Les KPI métier justifient l'investissement

« ElasticSearch est toujours au coeur de nos métiers, mais il est désormais épaulé par deux modèles de machine learning », résume Matyas Amrouche. Mais pour Leboncoin, démontrer la pertinence technique de cette intégration ne suffit pas, s'empresse-t-il d'ajouter. Il faut encore en vérifier l'intérêt économique. « L'ingrédient secret, ce sont les tests A/B, pour comparer les KPI métiers avec ou sans assistance des LLM. » Car, brancher ces algorithmes coûte cher. Sur les 90 noeuds du cluster ElasticSearch exploité par le site, 40% de la puissance de calcul est monopolisée par la fonction Retriever. Par ailleurs, les vecteurs pré-calculées de la fonction Reranker, stockés dans DynamoDB d'AWS, suppose de nouveaux coûts pour Leboncoin. « Sans oublier le besoin de réaliser des inférences en temps réel, ce qui passe par l'emploi de GPU », note Paul Dennetière. Mais, selon les deux ingénieurs, les KPI mesurés montrent que les efforts menés - en ingénierie, pour passer les modèles à l'échelle, mais aussi en gestion du cycle de vie des modèles - et les investissements consentis sont payants. Le taux de lead a ainsi progressé de 15 à 20% et le taux de recherches infructueuses a été divisé par trois.

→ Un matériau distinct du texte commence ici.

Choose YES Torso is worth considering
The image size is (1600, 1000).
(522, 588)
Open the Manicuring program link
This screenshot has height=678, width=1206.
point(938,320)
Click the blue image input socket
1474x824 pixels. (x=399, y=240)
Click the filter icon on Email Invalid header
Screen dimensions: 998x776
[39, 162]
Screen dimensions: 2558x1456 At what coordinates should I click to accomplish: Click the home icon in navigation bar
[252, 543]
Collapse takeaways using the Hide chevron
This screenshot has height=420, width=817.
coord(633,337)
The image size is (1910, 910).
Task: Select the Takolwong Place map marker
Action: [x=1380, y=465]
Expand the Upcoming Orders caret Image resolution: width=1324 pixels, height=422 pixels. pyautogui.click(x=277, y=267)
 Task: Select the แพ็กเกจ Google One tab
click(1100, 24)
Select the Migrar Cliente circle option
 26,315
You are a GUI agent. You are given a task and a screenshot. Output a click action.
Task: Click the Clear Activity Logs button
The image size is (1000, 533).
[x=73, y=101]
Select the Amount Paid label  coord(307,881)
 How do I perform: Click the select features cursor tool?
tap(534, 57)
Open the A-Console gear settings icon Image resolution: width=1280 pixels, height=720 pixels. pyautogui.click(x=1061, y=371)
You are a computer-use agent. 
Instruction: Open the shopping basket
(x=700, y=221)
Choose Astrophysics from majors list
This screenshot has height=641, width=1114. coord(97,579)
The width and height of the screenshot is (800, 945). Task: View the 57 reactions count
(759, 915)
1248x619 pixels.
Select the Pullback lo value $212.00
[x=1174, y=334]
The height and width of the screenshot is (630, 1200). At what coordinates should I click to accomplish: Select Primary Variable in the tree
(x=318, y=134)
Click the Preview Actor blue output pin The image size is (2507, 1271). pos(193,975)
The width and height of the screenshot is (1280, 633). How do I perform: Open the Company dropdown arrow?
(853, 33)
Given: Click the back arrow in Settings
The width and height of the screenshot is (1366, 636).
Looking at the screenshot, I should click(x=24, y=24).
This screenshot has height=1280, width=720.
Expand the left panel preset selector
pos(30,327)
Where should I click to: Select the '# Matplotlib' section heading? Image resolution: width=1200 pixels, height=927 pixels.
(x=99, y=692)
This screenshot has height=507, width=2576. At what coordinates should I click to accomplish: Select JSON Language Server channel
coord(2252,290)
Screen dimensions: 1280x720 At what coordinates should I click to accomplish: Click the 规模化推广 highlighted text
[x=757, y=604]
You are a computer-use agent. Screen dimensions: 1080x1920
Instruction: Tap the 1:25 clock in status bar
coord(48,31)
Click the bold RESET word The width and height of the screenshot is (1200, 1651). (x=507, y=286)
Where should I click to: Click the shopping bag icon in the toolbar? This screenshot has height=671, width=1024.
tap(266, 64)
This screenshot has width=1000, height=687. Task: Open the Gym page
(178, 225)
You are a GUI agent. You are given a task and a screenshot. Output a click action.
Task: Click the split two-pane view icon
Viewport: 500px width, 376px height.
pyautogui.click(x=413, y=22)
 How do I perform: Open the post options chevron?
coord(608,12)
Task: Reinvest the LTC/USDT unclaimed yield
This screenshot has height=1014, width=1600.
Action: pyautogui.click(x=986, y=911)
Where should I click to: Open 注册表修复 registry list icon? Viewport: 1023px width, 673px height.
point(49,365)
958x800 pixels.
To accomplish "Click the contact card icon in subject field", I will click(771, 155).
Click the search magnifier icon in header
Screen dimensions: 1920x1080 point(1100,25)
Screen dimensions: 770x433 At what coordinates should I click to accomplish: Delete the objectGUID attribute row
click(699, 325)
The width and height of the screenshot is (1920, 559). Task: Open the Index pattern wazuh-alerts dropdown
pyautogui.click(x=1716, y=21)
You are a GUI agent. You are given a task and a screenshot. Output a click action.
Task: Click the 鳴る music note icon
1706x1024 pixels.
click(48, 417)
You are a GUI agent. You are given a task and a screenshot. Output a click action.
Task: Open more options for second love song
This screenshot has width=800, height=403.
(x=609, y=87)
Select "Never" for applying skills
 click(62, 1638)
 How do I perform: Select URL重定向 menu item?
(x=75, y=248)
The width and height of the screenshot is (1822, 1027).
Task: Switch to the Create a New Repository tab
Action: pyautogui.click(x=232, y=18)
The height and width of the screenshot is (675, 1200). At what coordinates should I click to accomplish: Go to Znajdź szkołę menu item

« La représentation vectorielle du langage nous ouvre tout un nouveau champ de possibles, nous permettant de dépasser nos précédents efforts sur l'amélioration de la pertinence des résultats de recherche, résume Matyas Amrouche. Avec les LLM, nous ne tentons plus de définir en amont les critères de pertinence, c'est le modèle qui les découvre. Si les gens préfèrent les annonces récentes, il va l'apprendre. » Et Leboncoin a encore de nombreux espaces à défricher avec le machine learning. Par exemple, pour l'instant, les équipes techniques se sont concentrées sur la vectorisation du seul titre de l'annonce. Demain, c'est l'ensemble du descriptif de celle-ci qui pourrait, à son tour, être vectorisé.